Voyager and the album title Discovery seem to conjure up a friction-free around-the-world trip, from where, in such an hyperreality, we become spectators of our own movies in our minds, and the latest logical extension of the ideology of self-betterment (self-conquest), social networking sites, allow us to display the movie shots in photo albums. Roland Barthes, in his essay The Lost Continent, (Mythologies, 1957) similarly describes a touristic approach to the rest of the world: “Penetrating (in this case) The Orient never means more for them (the producers of the documentary) than a little trip in a boat, on a azure sea, in an essentially sunny country”. But he warns that “the device that produces this irresponsibility is clear: colouring the world” (as in colouring in into a destination) “is always a means of denying it”

Many people I know are heading to Greece this very summer. All very excited; fun-times in bars/clubs staffed with English-speaking peoples. Live the  dream-scape that Voyager embodies, fair play to you, it seduces me from time to time also, but wait? Greece is in turmoil. The hell capitalism has created in the physical world has spilled out onto its streets; people cannot even afford to eat; will this cause a rupture to Voyager 2012?  It is the logical limit of late capitalist ideology hitting the roof of what is fighting back.

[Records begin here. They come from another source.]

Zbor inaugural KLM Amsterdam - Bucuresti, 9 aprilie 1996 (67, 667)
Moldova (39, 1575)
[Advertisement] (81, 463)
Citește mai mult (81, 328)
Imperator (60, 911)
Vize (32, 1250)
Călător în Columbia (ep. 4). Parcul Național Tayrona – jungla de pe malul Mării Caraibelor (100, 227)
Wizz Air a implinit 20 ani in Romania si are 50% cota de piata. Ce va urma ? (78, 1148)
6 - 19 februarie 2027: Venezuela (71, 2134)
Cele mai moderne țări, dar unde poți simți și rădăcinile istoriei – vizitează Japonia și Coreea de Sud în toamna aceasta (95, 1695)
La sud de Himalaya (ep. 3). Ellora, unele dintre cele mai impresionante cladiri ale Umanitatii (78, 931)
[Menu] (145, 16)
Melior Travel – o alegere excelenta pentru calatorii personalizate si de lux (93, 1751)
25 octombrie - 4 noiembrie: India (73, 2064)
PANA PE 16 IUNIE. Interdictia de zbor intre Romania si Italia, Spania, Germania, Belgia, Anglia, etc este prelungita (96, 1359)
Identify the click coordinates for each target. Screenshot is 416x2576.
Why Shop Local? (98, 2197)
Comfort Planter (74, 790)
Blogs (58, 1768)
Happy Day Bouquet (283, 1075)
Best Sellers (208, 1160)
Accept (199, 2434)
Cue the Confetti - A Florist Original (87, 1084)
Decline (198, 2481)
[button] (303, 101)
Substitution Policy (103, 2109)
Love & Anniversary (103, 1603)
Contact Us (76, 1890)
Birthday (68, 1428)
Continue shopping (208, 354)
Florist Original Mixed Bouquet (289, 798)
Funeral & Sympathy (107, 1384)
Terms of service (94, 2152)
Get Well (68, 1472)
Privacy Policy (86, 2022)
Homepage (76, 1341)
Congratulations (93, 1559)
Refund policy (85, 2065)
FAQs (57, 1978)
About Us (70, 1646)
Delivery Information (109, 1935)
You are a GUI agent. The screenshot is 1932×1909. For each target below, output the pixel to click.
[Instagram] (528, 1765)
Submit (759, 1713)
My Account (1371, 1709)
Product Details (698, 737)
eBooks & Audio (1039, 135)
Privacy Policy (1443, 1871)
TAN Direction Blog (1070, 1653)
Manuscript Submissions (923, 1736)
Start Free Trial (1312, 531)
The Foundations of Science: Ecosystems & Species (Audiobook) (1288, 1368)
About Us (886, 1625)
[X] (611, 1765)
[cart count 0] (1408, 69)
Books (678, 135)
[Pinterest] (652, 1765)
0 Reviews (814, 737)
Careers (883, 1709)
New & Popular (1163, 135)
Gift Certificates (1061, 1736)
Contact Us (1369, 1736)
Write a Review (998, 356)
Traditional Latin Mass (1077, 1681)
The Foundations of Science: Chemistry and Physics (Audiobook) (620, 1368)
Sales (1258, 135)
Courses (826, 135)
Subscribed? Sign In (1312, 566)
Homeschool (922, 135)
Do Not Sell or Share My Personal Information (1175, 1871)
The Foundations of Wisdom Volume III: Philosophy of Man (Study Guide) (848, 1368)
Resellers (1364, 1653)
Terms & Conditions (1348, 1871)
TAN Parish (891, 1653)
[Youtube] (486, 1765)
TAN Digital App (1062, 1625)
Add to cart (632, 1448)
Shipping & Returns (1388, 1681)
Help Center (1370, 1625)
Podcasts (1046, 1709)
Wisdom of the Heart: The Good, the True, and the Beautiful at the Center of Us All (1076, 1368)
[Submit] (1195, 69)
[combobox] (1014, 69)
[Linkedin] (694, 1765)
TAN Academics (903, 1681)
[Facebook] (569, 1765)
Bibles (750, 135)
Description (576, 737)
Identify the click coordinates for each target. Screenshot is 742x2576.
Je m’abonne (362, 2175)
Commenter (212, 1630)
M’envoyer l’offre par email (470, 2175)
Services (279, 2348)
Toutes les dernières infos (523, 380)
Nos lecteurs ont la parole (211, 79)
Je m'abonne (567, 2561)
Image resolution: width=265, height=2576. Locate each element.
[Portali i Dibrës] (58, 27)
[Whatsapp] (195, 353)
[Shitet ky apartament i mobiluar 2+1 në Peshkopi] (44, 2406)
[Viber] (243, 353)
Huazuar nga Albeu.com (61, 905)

It is also useful to keep in mind that Daft Punk are maybe the digital heirs to the analogue world of one of the pioneers of electronic music: Kraftwerk. Kraftwerk were conscious of technological advancement, maybe ever-so slightly critical (one may be able to dance to Computer Love, but what it suggest is solitude and sadness). Daft Punk; digital equivalent; of neoliberalism and post Berlin Wall pleasure seeking; uncritical; embodying it; living it. And this is why Daft Punk are Kraftwerk version 2.0. First futuristic robot men, then cartoon kids who never get old, stay forever young. Possibly, Kraftwerk (before the melancholy nature of the 1981 album Computer World) is the sound of modernist thinking; progressive; a Utopia sought after, looked for. The Utopia in Discovery is the one of Baudrillard’s America: one already thought to have happened; an End of History utopia set in a capitalist hyperreality. Just keeping that virtual Game ticking over and over; “One more time we’re gonner celebrate it….don’t stop the dancing”. At the end of Digital Love, however, once the climax is over and the soothing synthesiser resonates to its audible vanishing point, I have the image of the smoldering twin towers just beginning to appear, as “that dream” was just a dream. Look Backwards now towards this dream-scape at the other side of the horizon. From here there is one fact of reality that is even harder to ignore that the rest: climate change has all but set in now; it alone can tear down any hyperreality

But if it is the sound of a capitalist Utopian dream that is now an utterly pathetic one, it is also the sound of an enslavement to the necessity of self-betterment/self-conquest at the cost of the power to try to change the condition of the human race; an enslavement that encourages us to want to be simulations of our mortal selves because of the impossibilities of a virtual perfection expected of us. Perhaps, in the current period of turmoil, and dread at the depths this system will happily take us to, unlike back then we can see this enslavement clearly for what it is?

(afternote: A friend pointed out with constructive criticism that I had failed to mention the important feature of Daft Punk’s song construction: that they are samples from other songs, altered. I already knew this, but had forgot to mention it. The use of samples, through digital technology is a method quite specific to music creation in a our post-modern (or post-fordist) times).